The second picture will do a much better job of filtering power supply noise because the series resistor R7 forms a low pass filter with C4. This comes at the cost of a slight voltage drop across R7. With most pedals drawing only a few mA though, the drop is very minimal: 10 ohms x 10mA = 100mV, as an example.

These days most power supplies are of the switching variety, not the old transformer+rectifier bridge type (which made 100Hz or 120Hz ripple). Switching power supply noise is usually way outside the audio band (such as 100kHz or more), so even if there's some PSU noise, it won't be audible. It can still interfere with high frequency clock signals and such (if they're present in the pedal), causing audible artifacts in the audio band. Say, your PSU switches at 100kHz and you have some clock at 105kHz > there will be a 5kHz "beating" between the two frequencies that is definitely audible.

 

[drew.spriggs]

I always just keep things simple - schottky for reverse polarity protection, then ferrite bead + caps for filtering. Most power supply noise these days is from switching instead of mains, so stacks of resistance isn't necessary for a HPF. Ferrite bead works to suppress switching noise without really dropping any DC over them. The 100nf MLCC really isn't necessary either as electros these days are pretty good at high frequency, but it's like 4c so easy enough to include just in case.

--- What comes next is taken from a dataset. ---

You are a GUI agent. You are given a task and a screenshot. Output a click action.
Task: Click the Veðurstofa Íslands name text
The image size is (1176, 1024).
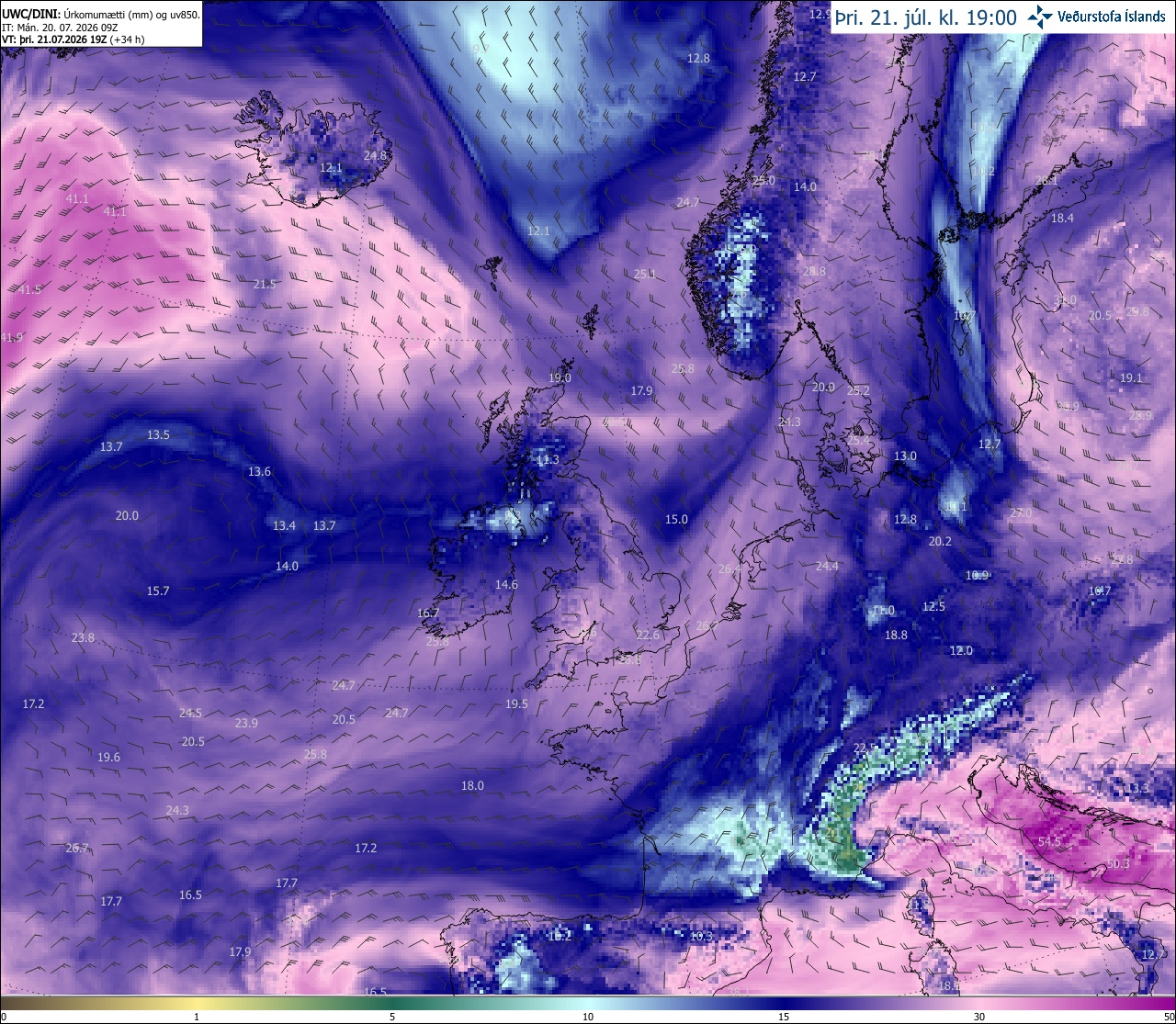click(1112, 17)
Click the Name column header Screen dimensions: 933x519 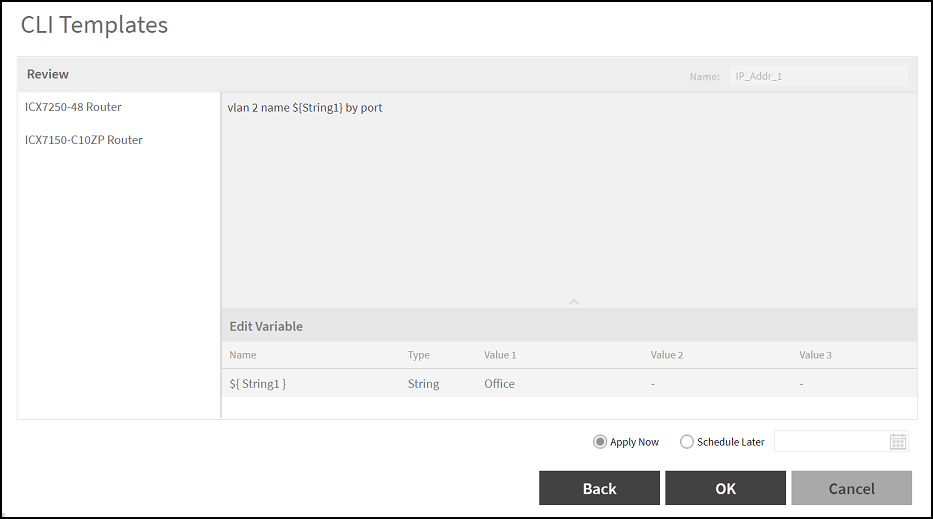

It's not a bad idea to have the LED connected directly to the DC jack to make sure these currents aren't also coming through the schottky (which can increase voltage drop OR can occasionally be audible when switched on), but some LED's will die with over 5v of reverse polarity so I usually put it after with a 10k CLR to make sure LED currents stay low.

If there is something digital happening on the board, you can help keep this noise out of everything else by separating each power feed with a small value resistor (100R or so). Include another electro after this so they're not drawing current spikes from the main filter cap.

If this is going on a PCB, good way to keep noise lower is keep those caps off the ground plane, and run a trace directly to the DC jack. You then tie the ground plane and trace together at a single pad, which is where I add a pogo pin that attaches to the enclosure. Main currents are kept separate from signal grounds, reducing potential noise.

The other thing people miss often is decoupling IC's with a MLCC (either both rails to ground, or +V to GND) as physically close to the pins as you can get - can go a massive way to reducing oscillation if you've got a particularly gainy circuit.